→ **INSTRUCTIONS FOR THE TASK**
Convert the records below into a JSON list of strings with one string per line. Leave out blank lines.

→ **Word and element location data**

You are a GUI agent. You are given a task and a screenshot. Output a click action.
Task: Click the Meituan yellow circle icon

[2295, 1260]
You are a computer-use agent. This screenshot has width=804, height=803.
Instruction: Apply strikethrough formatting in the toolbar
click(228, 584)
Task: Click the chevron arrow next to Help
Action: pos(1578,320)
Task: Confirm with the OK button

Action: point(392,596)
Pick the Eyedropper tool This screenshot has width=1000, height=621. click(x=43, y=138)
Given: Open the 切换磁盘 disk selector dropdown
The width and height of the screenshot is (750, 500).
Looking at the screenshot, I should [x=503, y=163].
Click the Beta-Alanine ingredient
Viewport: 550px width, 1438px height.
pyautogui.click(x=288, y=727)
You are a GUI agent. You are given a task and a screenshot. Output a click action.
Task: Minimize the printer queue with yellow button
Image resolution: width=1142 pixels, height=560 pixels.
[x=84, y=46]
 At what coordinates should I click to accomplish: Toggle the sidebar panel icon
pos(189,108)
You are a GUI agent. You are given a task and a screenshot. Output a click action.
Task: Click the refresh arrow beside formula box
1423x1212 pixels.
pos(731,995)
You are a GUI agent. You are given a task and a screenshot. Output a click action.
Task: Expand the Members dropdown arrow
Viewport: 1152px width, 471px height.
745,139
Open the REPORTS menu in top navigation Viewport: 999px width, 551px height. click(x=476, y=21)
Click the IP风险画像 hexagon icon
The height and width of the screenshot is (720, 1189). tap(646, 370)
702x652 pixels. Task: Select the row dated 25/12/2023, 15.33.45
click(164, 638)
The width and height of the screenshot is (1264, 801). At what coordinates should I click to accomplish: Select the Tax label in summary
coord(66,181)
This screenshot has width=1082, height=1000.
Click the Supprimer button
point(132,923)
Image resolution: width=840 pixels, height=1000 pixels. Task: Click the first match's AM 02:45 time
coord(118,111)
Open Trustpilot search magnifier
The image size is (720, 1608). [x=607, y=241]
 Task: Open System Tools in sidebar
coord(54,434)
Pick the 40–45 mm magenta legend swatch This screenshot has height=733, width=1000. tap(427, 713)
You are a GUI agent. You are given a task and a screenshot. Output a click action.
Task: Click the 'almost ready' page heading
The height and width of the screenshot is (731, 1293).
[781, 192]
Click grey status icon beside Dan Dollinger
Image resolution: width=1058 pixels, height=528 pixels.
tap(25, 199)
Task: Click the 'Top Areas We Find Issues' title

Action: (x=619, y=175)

→ **SOLUTION TO THIS EXERCISE**
[
  "You are a GUI agent. You are given a task and a screenshot. Output a click action.",
  "Task: Click the Meituan yellow circle icon",
  "[2295, 1260]",
  "You are a computer-use agent. This screenshot has width=804, height=803.",
  "Instruction: Apply strikethrough formatting in the toolbar",
  "click(228, 584)",
  "Task: Click the chevron arrow next to Help",
  "Action: pos(1578,320)",
  "Task: Confirm with the OK button",
  "Action: point(392,596)",
  "Pick the Eyedropper tool This screenshot has width=1000, height=621. click(x=43, y=138)",
  "Given: Open the 切换磁盘 disk selector dropdown",
  "The width and height of the screenshot is (750, 500).",
  "Looking at the screenshot, I should [x=503, y=163].",
  "Click the Beta-Alanine ingredient",
  "Viewport: 550px width, 1438px height.",
  "pyautogui.click(x=288, y=727)",
  "You are a GUI agent. You are given a task and a screenshot. Output a click action.",
  "Task: Minimize the printer queue with yellow button",
  "Image resolution: width=1142 pixels, height=560 pixels.",
  "[x=84, y=46]",
  " At what coordinates should I click to accomplish: Toggle the sidebar panel icon",
  "pos(189,108)",
  "You are a GUI agent. You are given a task and a screenshot. Output a click action.",
  "Task: Click the refresh arrow beside formula box",
  "1423x1212 pixels.",
  "pos(731,995)",
  "You are a GUI agent. You are given a task and a screenshot. Output a click action.",
  "Task: Expand the Members dropdown arrow",
  "Viewport: 1152px width, 471px height.",
  "745,139",
  "Open the REPORTS menu in top navigation Viewport: 999px width, 551px height. click(x=476, y=21)",
  "Click the IP风险画像 hexagon icon",
  "The height and width of the screenshot is (720, 1189). tap(646, 370)",
  "702x652 pixels. Task: Select the row dated 25/12/2023, 15.33.45",
  "click(164, 638)",
  "The width and height of the screenshot is (1264, 801). At what coordinates should I click to accomplish: Select the Tax label in summary",
  "coord(66,181)",
  "This screenshot has width=1082, height=1000.",
  "Click the Supprimer button",
  "point(132,923)",
  "Image resolution: width=840 pixels, height=1000 pixels. Task: Click the first match's AM 02:45 time",
  "coord(118,111)",
  "Open Trustpilot search magnifier",
  "The image size is (720, 1608). [x=607, y=241]",
  " Task: Open System Tools in sidebar",
  "coord(54,434)",
  "Pick the 40–45 mm magenta legend swatch This screenshot has height=733, width=1000. tap(427, 713)",
  "You are a GUI agent. You are given a task and a screenshot. Output a click action.",
  "Task: Click the 'almost ready' page heading",
  "The height and width of the screenshot is (731, 1293).",
  "[781, 192]",
  "Click grey status icon beside Dan Dollinger",
  "Image resolution: width=1058 pixels, height=528 pixels.",
  "tap(25, 199)",
  "Task: Click the 'Top Areas We Find Issues' title",
  "Action: (x=619, y=175)"
]